--- DOCUMENT SECTION Enclosed Below ---

Eucalyptus pimpiniana, commonly known as the pimpin mallee, is a species of shrubby mallee that is endemic to the Great Victoria Desert of South Australia and Western Australia. It has smooth, mottled bark, lance-shaped adult leaves, flower buds in group of between seven and nineteen, yellow flowers and cylindrical to barrel-shaped fruit.

==Description==
Eucalyptus pimpiniana is a shrubby mallee that typically grows to a height of 2 m and forms a lignotuber. It has smooth, mottled salmon-coloured, grey and brownish bark. Young plants and coppice regrowth have greenish grey, lance-shaped to egg-shaped leaves that are 60-80 mm long and 25-40 mm wide and petiolate. Adult leaves are the same shade of dull bluish green on both sides, lance-shaped, 65-140 mm long and 17-33 mm wide, tapering to a petiole 15-25 mm long. The flower buds are arranged in leaf axils in groups of between seven and nineteen on an unbranched peduncle 12-35 mm long, the individual buds on pedicels 6-13 mm long. Mature buds are oval to pear-shaped, 20-33 mm long and 7-10 mm wide with a beaked operculum. Flowering is spasmodic but has been observed in January, July and October and the flowers are yellow. The fruit is a woody, cylindrical to barrel-shaped capsule 14-22 mm long and 9-13 mm wide with the valves below rim level.

==Taxonomy and naming==
Eucalyptus pimpiniana was first formally described in 1912 by Joseph Maiden in his book A Critical Revision of the Genus Eucalyptus from material collected by Henry Deane near Ooldea in 1909. Maiden recorded that "[t]he proposed specific name is from the native name of the plant".

==Distribution and habitat==
Pimpin mallee grows in red sand on sand dunes and sand plains in the southern half of the Great Victoria Desert from near Barton in South Australia to near Lake Minigwal in Western Australia.

==Conservation status==
This eucalypt is classified as "Priority Three" in Western Australia, by the Western Australian Government Department of Parks and Wildlife, meaning that it is poorly known and known from only a few locations but is not under imminent threat.

--- End of Enclosed DOCUMENT SECTION ---
--- GIVEN INFORMATION Enclosed Below ---

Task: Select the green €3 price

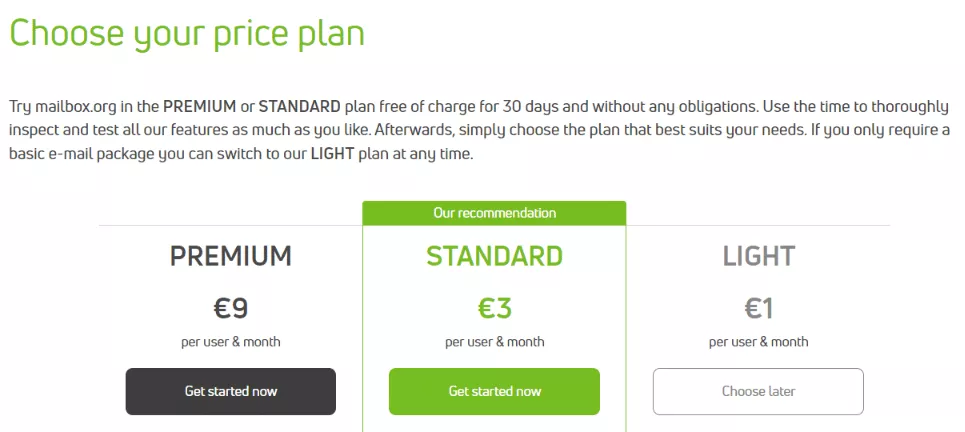Action: [x=494, y=308]
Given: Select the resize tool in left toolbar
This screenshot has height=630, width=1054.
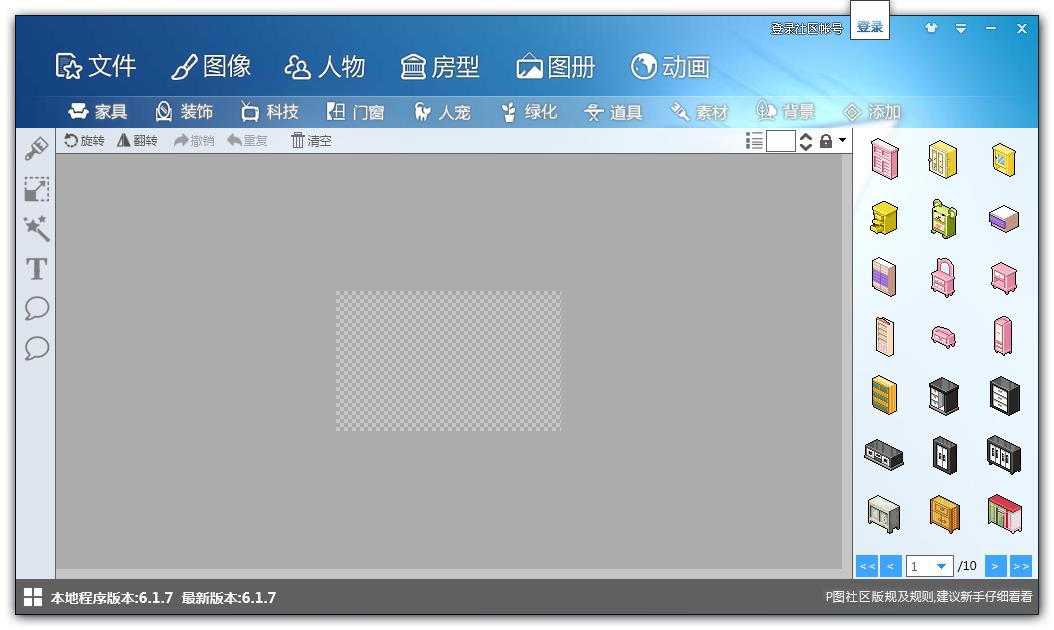Looking at the screenshot, I should click(x=36, y=189).
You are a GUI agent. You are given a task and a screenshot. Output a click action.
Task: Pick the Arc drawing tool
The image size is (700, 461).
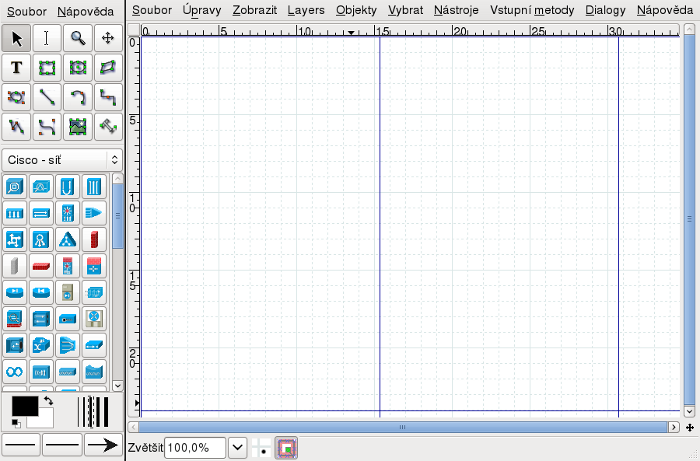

--- End of Enclosed GIVEN INFORMATION ---

→ ASSIGNED TASK 1
Repeat, word for word, the part of the pimpin mallee article from "Eucalyptus pimpiniana, commonly" to "to barrel-shaped fruit.".
→ ASSIGNED TASK 2
Which months does the pimpin mallee article give as times when flowering has been observed?
Rely on the pimpin mallee article alone, not the data.

→ TASK ANSWER 1
Eucalyptus pimpiniana, commonly known as the pimpin mallee, is a species of shrubby mallee that is endemic to the Great Victoria Desert of South Australia and Western Australia. It has smooth, mottled bark, lance-shaped adult leaves, flower buds in group of between seven and nineteen, yellow flowers and cylindrical to barrel-shaped fruit.

→ TASK ANSWER 2
January, July, October